## DO THIS
Count the lines in the listing below that contain the string "will". Reply with the number only.

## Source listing

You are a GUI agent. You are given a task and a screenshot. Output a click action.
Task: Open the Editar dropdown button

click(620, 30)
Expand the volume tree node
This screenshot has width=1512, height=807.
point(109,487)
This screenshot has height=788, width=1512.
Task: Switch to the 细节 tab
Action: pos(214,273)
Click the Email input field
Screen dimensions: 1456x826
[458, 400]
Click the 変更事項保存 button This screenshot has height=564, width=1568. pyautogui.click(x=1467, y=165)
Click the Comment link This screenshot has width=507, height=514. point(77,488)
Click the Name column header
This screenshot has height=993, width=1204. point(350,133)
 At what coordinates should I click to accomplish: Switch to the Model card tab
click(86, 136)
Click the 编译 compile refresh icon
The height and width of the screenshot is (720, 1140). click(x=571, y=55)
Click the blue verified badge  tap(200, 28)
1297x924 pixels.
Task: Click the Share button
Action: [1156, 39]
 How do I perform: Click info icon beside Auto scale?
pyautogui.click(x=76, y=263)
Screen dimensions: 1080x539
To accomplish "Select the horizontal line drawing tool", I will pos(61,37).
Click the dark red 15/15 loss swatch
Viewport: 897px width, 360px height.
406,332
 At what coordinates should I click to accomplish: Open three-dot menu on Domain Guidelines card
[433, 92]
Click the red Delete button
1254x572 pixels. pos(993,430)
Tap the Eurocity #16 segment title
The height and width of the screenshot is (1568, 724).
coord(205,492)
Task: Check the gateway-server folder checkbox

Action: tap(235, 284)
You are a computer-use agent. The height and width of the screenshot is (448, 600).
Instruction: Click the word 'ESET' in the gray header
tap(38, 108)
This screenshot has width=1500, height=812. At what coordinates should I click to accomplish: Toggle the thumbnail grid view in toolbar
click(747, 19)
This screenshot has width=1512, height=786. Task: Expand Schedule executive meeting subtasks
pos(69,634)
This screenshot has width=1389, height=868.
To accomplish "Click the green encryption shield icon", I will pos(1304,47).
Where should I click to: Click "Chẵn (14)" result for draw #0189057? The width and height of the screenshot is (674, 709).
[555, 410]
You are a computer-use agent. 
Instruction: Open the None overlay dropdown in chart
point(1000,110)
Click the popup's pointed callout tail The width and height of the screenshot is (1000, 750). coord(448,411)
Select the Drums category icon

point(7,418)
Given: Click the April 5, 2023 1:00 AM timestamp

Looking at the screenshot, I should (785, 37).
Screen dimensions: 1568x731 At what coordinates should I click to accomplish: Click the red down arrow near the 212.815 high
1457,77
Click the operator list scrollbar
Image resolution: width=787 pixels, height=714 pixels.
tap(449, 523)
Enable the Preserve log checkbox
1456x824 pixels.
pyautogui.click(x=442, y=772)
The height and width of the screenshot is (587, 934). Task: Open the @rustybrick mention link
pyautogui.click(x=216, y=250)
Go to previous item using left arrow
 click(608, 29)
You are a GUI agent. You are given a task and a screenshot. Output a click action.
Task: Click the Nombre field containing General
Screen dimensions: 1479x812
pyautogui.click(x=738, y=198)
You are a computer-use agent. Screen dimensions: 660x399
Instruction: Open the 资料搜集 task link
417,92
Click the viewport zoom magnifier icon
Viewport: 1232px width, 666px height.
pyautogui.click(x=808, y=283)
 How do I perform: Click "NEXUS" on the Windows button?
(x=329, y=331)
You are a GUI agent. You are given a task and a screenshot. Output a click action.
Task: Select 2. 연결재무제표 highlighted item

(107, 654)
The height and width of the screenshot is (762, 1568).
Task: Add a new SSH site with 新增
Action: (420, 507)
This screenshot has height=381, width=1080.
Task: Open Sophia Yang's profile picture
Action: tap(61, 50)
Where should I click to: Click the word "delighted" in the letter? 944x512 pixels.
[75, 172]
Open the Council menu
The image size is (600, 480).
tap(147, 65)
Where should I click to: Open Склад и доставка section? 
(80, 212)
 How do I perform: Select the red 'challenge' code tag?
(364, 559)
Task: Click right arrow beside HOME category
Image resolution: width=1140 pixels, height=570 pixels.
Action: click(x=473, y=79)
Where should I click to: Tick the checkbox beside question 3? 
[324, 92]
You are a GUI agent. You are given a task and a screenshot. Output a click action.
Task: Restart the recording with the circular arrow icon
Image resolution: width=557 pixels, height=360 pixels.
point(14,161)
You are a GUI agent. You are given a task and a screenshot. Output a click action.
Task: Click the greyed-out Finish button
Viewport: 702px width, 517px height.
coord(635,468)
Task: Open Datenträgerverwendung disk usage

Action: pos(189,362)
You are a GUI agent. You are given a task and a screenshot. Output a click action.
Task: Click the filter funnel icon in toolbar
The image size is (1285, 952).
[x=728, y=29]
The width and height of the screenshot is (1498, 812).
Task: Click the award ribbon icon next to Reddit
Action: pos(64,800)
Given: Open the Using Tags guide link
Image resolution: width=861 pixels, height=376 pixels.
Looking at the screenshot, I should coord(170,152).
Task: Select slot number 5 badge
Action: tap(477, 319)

## RESULT BELOW
2